▶ [Requirement]
I'd like every line in the following listing that holds "button" copied.

--- Data for this exercise ---

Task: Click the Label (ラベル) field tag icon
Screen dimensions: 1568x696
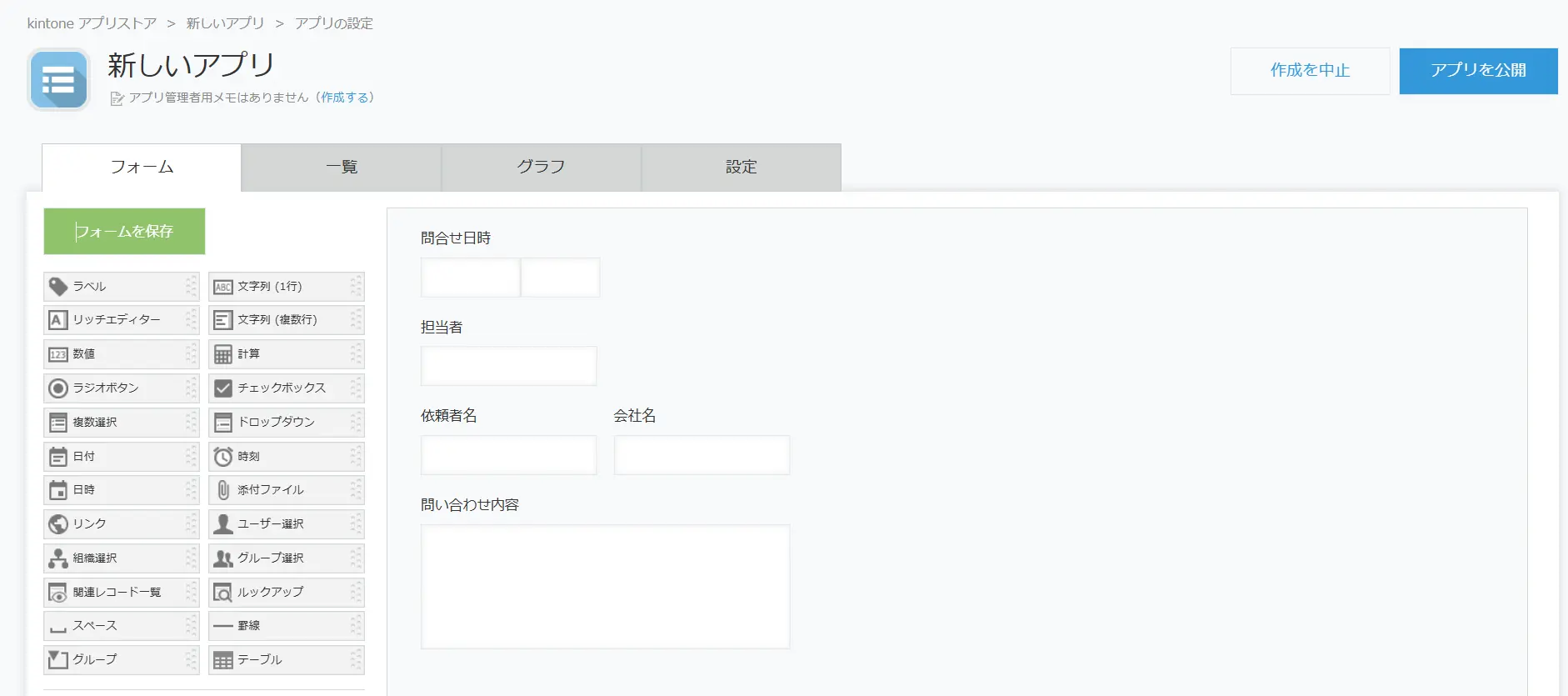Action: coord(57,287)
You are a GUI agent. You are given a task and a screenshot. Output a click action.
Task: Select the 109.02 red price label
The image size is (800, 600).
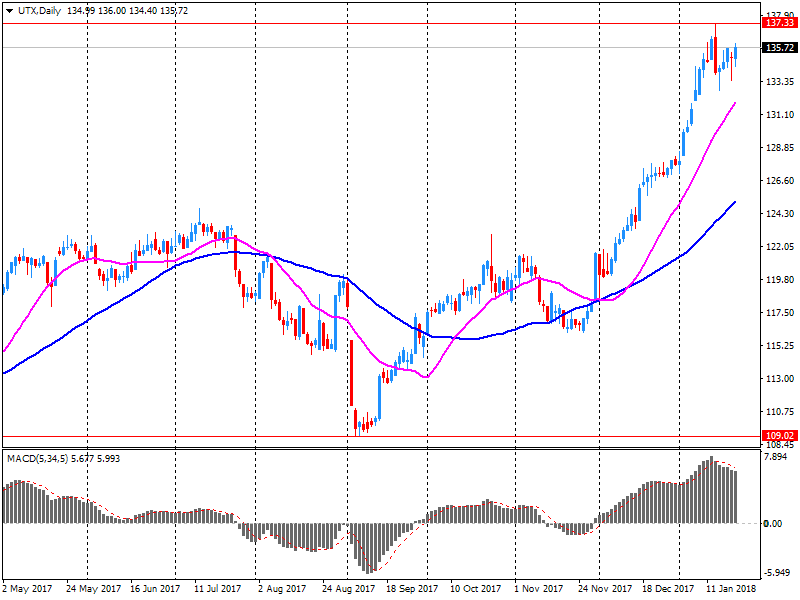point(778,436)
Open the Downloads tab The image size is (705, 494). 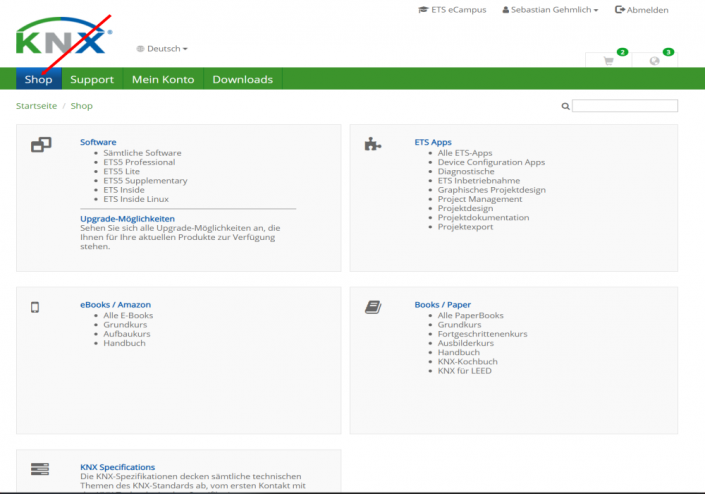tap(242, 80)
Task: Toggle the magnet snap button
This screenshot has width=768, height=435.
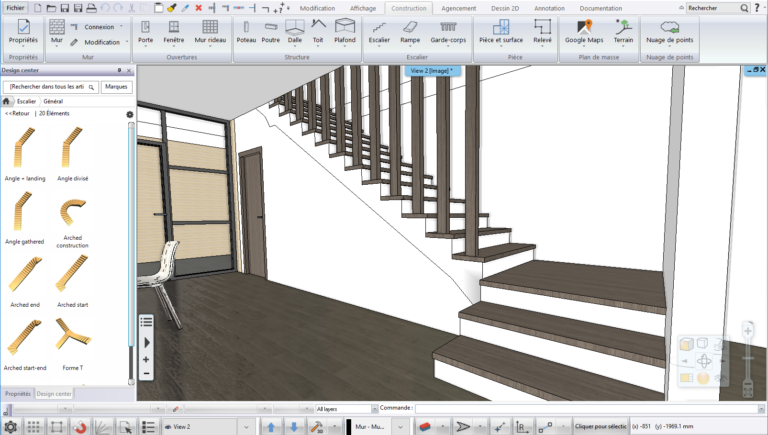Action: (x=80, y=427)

---
--- Data for this exercise ---

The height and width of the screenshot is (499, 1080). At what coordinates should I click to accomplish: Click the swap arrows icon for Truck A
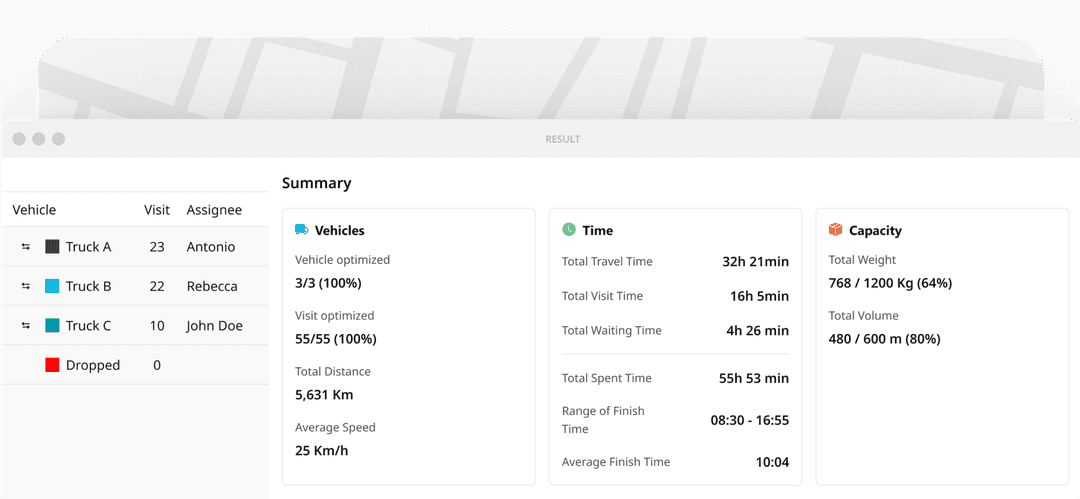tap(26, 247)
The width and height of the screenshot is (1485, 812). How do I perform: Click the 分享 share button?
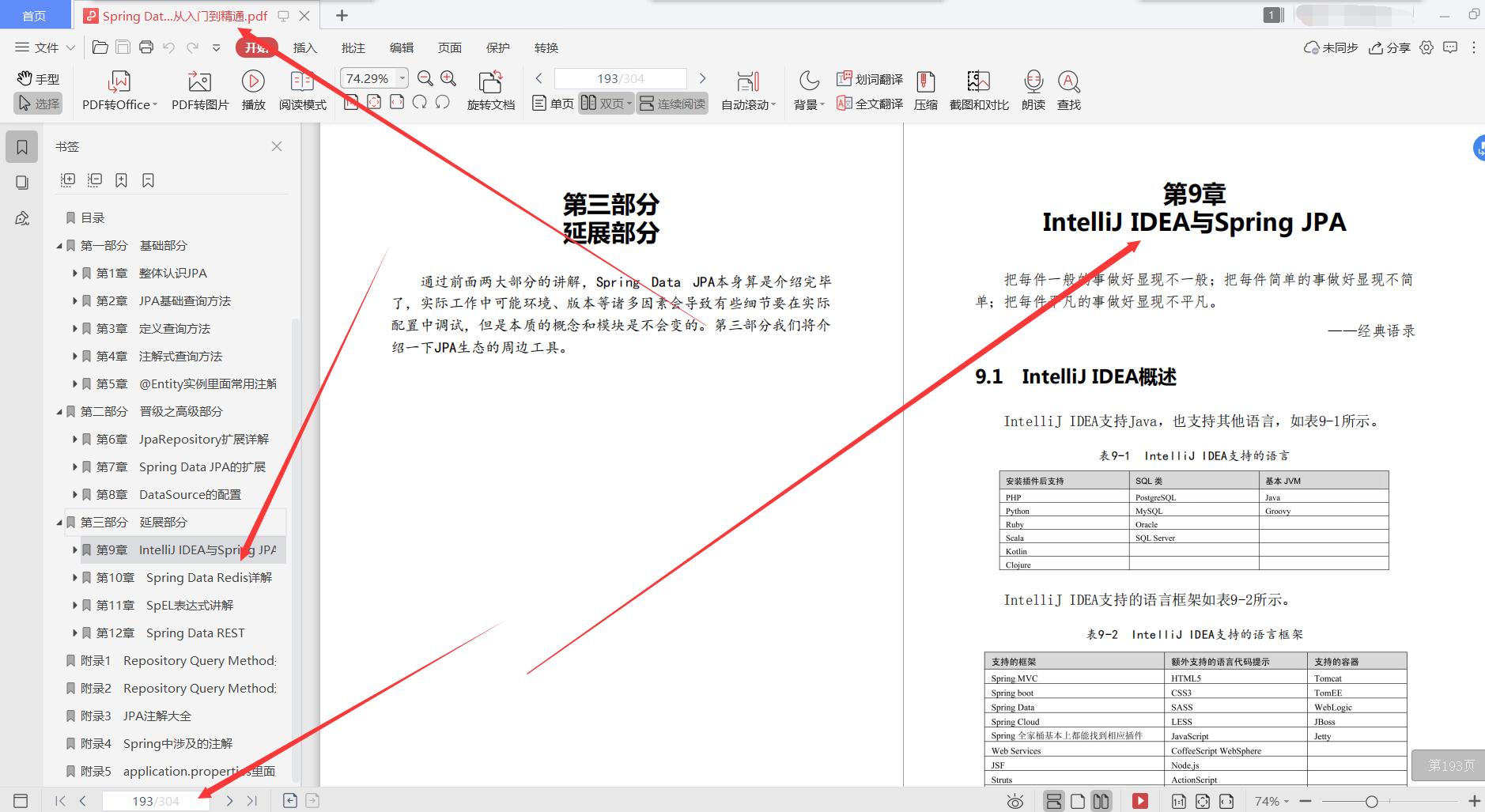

---

▶ [Reply]
Task: Toggle the magnet snap button
The width and height of the screenshot is (1485, 812). How do I perform: Click the 分享 share button?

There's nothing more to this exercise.